CSE6350 Advanced Topics in Computer Architecture

Fall 2012

Monday & Wednesday, 4:00 – 5:30 PM, WH 208

Instructor: Hao Che

Email: hche@cse.uta.edu

GTA: TBD

GTA email: TBD

Office Location: ERB536

Office Hours: Monday & Wednesday, 2:00 – 3:50pm

or by appointment

Phone: 817.272.3631

Fax: 817.272.3784

Required Text:

The main references of this course will include handouts and presentation slides prepared by the instructor. The following textbook is recommended as a reference book:

Computer Architecture: A Quantitative Approach by John Hennessy and David Patterson, Morgan Kaufmann Publishers, ISBN: 978-0-12-383872-8

Prerequisites:

CSE5350 and CSE5344 or consent of instructor.

Course Objectives and Outcomes:

This is a 6000-level course designed for students in both networking and system tracks. Accordingly, it covers two related subjects. The first subject addresses a major Internet router implementation challenge, i.e., how to program router interface cards using the state-of-the-art multithreaded multicore processors or chip multiprocessors (CMPs) to achieve high speed forwarding performance. This subject is a sequel to CSE5344 and it also serves as a motivating case study for the second subject. The second subject provides in-depth coverage of the emerging CMP architectures and is a sequel to CSE5350. The aim is to not only cover known facts but also stimulate research interests in addressing fundamental challenges facing the design and programming of CMPs. As the number of cores in a CMP ever increases, how to design and program CMPs to achieve desired performance for various workloads becomes a challenge. Clearly, the traditional uniprocessor analysis approaches, such as benchmark testing and cycle-accurate simulation, quickly become ineffective as the number of cores in a CMP increases. To tackle this challenge, this course will introduce a novel thread-level analysis methodology for large design space exploration of CMP architectures. In particular, based on this methodology, initial results on the development of performance bound analysis, bottleneck resource identification, simulation, and analytical modeling techniques, all at the thread level, will be introduced. These techniques will be further explored and applied to the analysis of various aspects of CMP architectures by the students in a term project.

Grading policy:

There will be 5 quizzes throughout the semester, which will be announced at least one week in advance (NOT popup).
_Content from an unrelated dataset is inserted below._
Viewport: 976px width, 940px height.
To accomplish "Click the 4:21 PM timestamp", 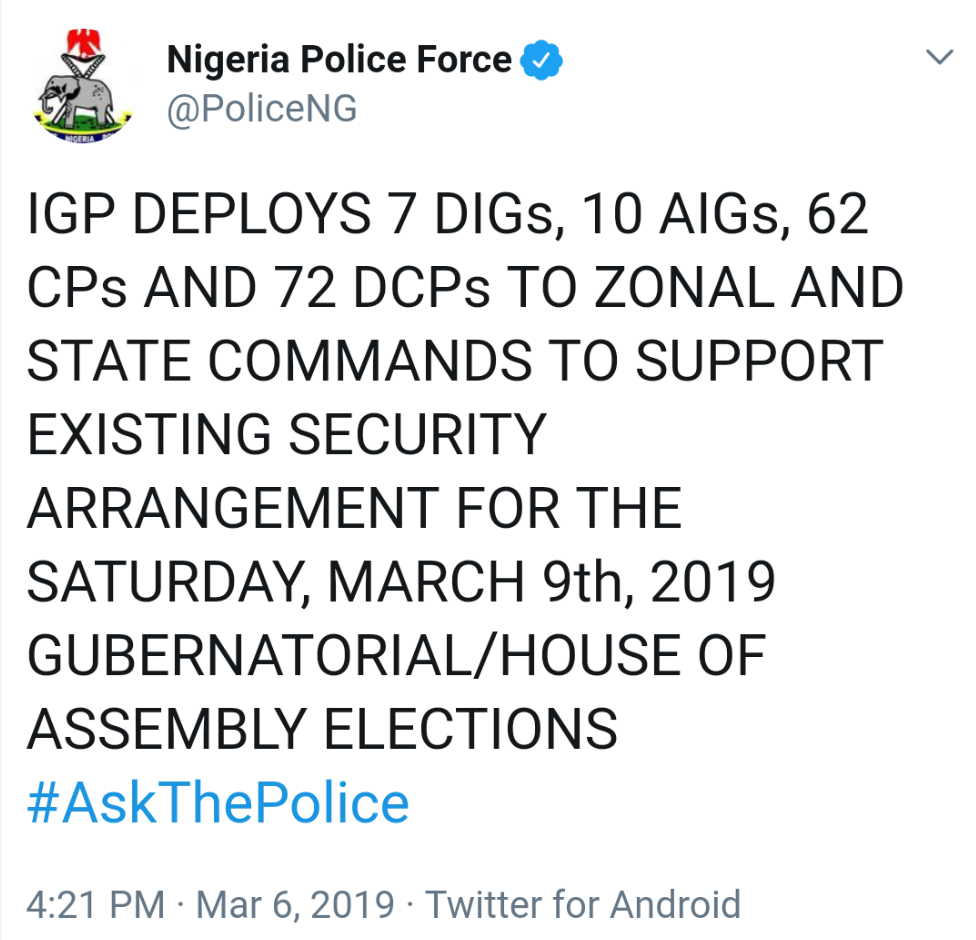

Among those quizzes, the one with the lowest score will NOT be counted toward the final grade. There will also be a research oriented term project.

Quiz: 40%
Term Project: 60%

Table of Contents:

1. Probability, Stochastic Process, and Queuing Theory

2. Event-Driven Simulation Basics

3. Fundamentals of Chip Multiprocessor

a. Background

i. Single Issue

ii. Superscalar

iii. Simultaneous Multithreading

iv. Multithreaded Multcore

b. Fundamentals

i. On-Chip Networks for Multicore Systems

ii. Tiled Multicore Processors

iii. General-Purpose Multicore Processors

iv. Throughput-Oriented Multicore Processors

v. Stream Processors

vi. Speculative Multithreading

vii. Memory Transactions for Multicore Systems

4. A Thread-Level Analysis Methodology for CMP

a. Methodology

i. Generic CMP Organization

ii. Code Path

iii. Design Space

b. Fast Performance Bound Estimation

i. Instruction Budget Estimation

ii. ALU Work Conserving Condition

iii. Conditions and Worst-Case Bounds for Wire-Speed Processing

c. Large Design Space Exploration Based on Function Analysis

i. Resource Bottleneck Identification

1) Operational Analysis Basics

2) Single Core

3) Multicore

ii. Stochastic models

1) Single-Core

2) Multicore

5. A Case Study: Router Interface Card Programming

a. System Overview

i. IP Networking Architecture Overview

ii. Router Architecture

iii. Network Interface Card

iv. Network Processor and TCAM coprocessor

b. Protocol Stacks and Data formats

i. Data Link Layer: POS, Ethernet, VLAN, AAL5, PPP, ARP

ii. Internetworking Layer: IP, IS-IS, OSPF, BGP, RIP, MPLS, DiffServ

iii. Transport Layer: TCP, UDP, ICMP

c. Data Plane and Control Plane Separation

i. Routing and Forwarding

ii. Multipath Routing and Equal Cost load balancing

iii. MPLS signaling and Label Swapping

iv. DiffServ Policy Control and Traffic Conditioning

v. Issues with PPP, ICMP, and ARP protocols

d. Data Plane Function Partitioning

i. Ingress or Egress

ii. Fast Path or Slow Path

e. Data Plane Implementation using Network Processors and TCAM coprocessors

i. Function Requirements

ii. Network Processor Organization

iii. Resource mapping and data structure

iv. Instruction Set

v. Micro-code programming